Extrait du document:
##############################

# Étendre WI-FI time capsule + Airport Extreme



## eliotzeder (31 Mars 2013)

Bonjour, voila ma question : 

J'ai une connexion internet chez free, une time capsule et un Airport Extreme. Le problème est qu'il il me faudrait au moins 3 points "Borne d&#8217;accès Wi-Fi étendue" chez moi pour avoir internet. 
Je me demande donc si je peu brancher la freebox a un point A, la time capsule qui "capterais le wifi et le ré-amplifierais ??" a une point B. et encore une fois la même chose avec le Airport Extreme a un point C.
Comment configurer ça si c'est possible ? Sinon comment faire pour avoir un grand réseau wi-fi quand on a une grande maison a couvrir ?  

Merci d'avance ^^" 
(désolé je suis une pure bille dans tout ce qui est réseaux :rose


----------



## Anonyme (31 Mars 2013)

Bonjour,

"capter le wifi et le ré-amplifier", c'est la fonction "répéteur wifi".

Une borne Apple ne peut répéter le signal QUE d'une autre borne Apple.

Il n'est donc pas possible de répéter le signal de la Freebox avec la TC ou l'AE.

Il faudrait placer la FB en A, tirer un câble Ethernet jusqu'à la TC en B, puis faire répéter le signal de la TC par l'AE.

Pour couvrir une grande maison en wifi, il n'y a pas de solution unique : ça dépend de la configuration des lieux.

Le plus performant et fiable est de tirer des câbles depuis la box jusqu'aux points d'accès wifi (Apple ou non).
Câble direct si possible, ou en passant par des boitiers CPL mais il y a des contraintes.


----------



## eliotzeder (31 Mars 2013)

Ok pour le coup de la TC j'ai compris mais je garde du coup le réseau de free ? ca me fait 2 réseau donc c'est pas divisé du coup ?


----------



## Anonyme (31 Mars 2013)

Ca fait un point wifi en A, la Freebox, un point wifi en B, la TC, et un point wifi en C, l'AE.

On peut au choix :

- soit donner des noms différents aux 3 réseaux
- soit donner le même nom aux 3 réseaux et faire comme si il n'y avait qu'un seul "grand" réseau.
(mais pour ça il faudrait un câble Ethernet entre la TC et l'AE)

##############################

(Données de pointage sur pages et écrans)
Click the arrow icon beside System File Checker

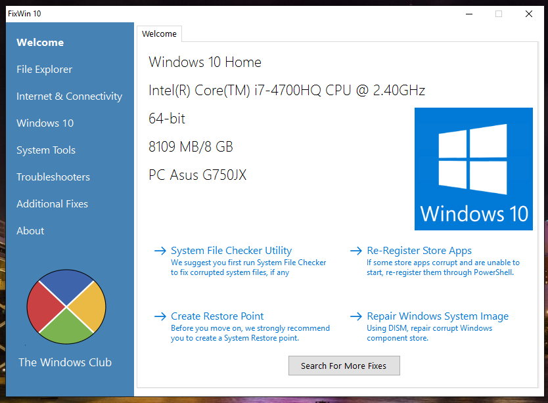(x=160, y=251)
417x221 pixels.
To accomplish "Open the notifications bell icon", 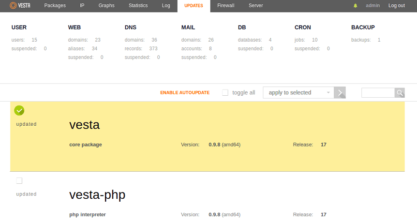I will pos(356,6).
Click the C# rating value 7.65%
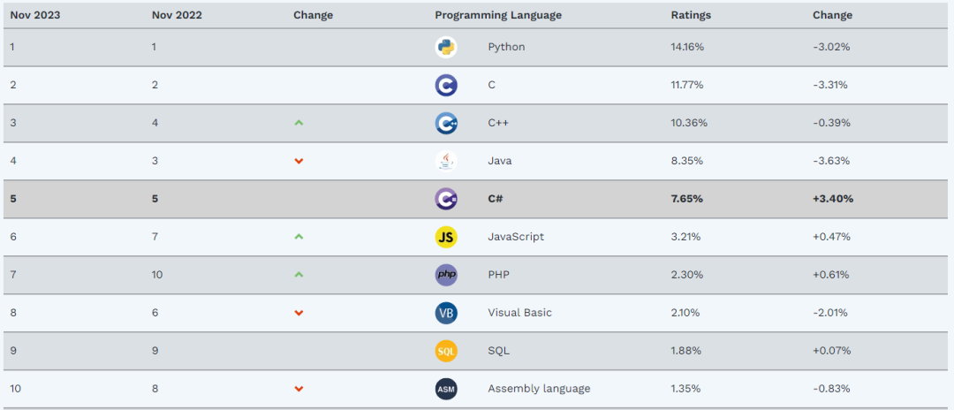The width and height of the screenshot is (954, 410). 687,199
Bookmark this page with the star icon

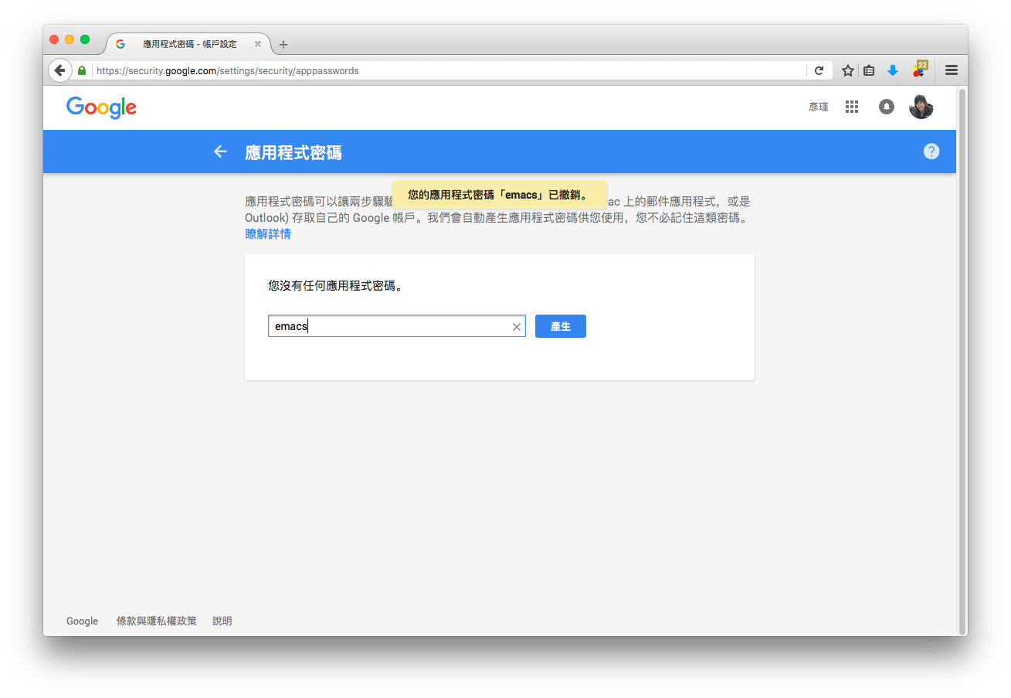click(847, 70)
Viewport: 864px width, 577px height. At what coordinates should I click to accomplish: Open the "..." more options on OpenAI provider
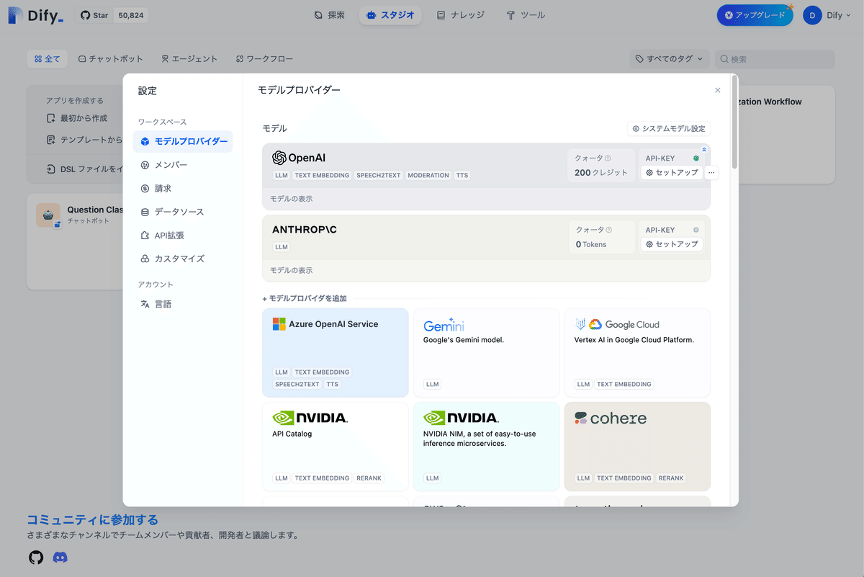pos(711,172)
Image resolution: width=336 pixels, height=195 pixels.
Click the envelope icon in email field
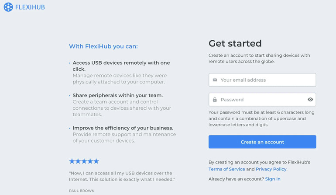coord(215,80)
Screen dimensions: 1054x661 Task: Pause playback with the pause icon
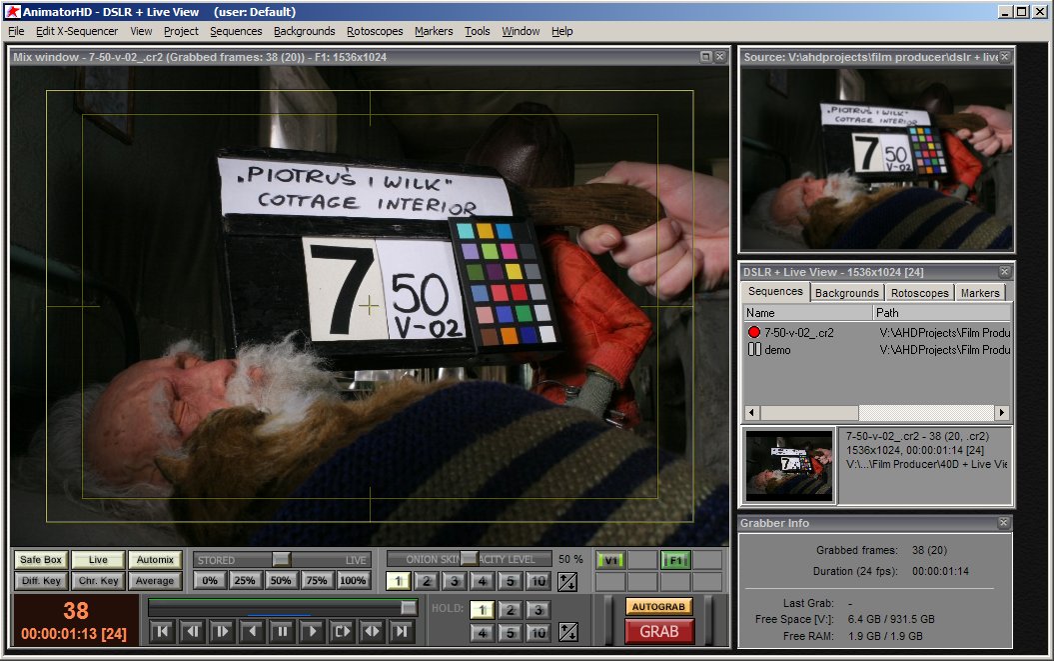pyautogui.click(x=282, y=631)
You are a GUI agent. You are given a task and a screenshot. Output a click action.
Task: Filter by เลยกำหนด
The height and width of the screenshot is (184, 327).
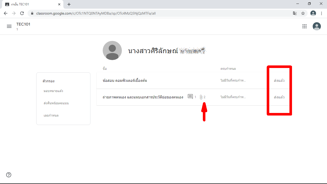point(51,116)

##############################

Consignes de l'exercice:
a - Recopiez fidèlement les enregistrements, de la ligne contenant "You are a GUI" jusqu'à la fin des enregistrements, ces deux bornes comprises. Laissez les images de côté dans votre réponse.
b - Prolongez la discussion sur l'extension du réseau Wi-Fi à partir de son dernier message.

Réponses données:
a -
You are a GUI agent. You are given a task and a screenshot. Output a click action.
Task: Filter by เลยกำหนด
The height and width of the screenshot is (184, 327).
point(51,116)

b -
----------



## eliotzeder (31 Mars 2013)

J'ai conecté le freebox au la TC, (2 réseaux) et j'ai mis l'airport extreme pour étendre (toujours deux réseau, enfin 3 avec un "5GHz" 0o

Vous pensez que si j'achète une ou deux borne airport extreme en + ça me permettrais d'étendre encore plus mon réseau et résoudre mon problème ?


----------



## Anonyme (31 Mars 2013)

On ne peut pas "étendre un réseau" deux fois de suite.

Sur cette page, regarder en particulier la "remarque importante" du chapitre "réseau étendu par des connexions sans fil".

http://support.apple.com/kb/HT4145?viewlocale=fr_FR

Cette page donne aussi d'autres exemples de configuration.

Il y a d'autres solutions pour étendre le réseau sur des grandes distance :

Un exemple :

Au lieu d'utiliser l'AE en "extension de réseau", la configurer pour se connecter à un réseau.
Puis, de l'AE, faire partir un ou des câbles Ethernet vers d'autres bornes Airport, qui créeront chacune un réseau (on peut configurer pour qu'ils soient vus comme un seul réseau.

On peut faire des "ponts" sans fil à l'infini :
Si ------- représente Ethernet, et ))))) (((((( le wifi :

Freebox --------- TC ))))))    (((((((( AE--------borneAP))))))))   ((((((((borneClient-------borneAP)))))) (((((borneClient---- etc.....

Si les "bornes" (TC, AExtrême, AExpress, etc..) ont plusieurs ports Ethernet, on peut y brancher plusieurs câbles donc plusieurs bornes, et créer un "arbre" qui permet de couvrir autant de surface que l'on veut.

Chaque borneAP (point d'accès) crée un réseau. Les bornes "client" sont connectées, elles "reçoivent".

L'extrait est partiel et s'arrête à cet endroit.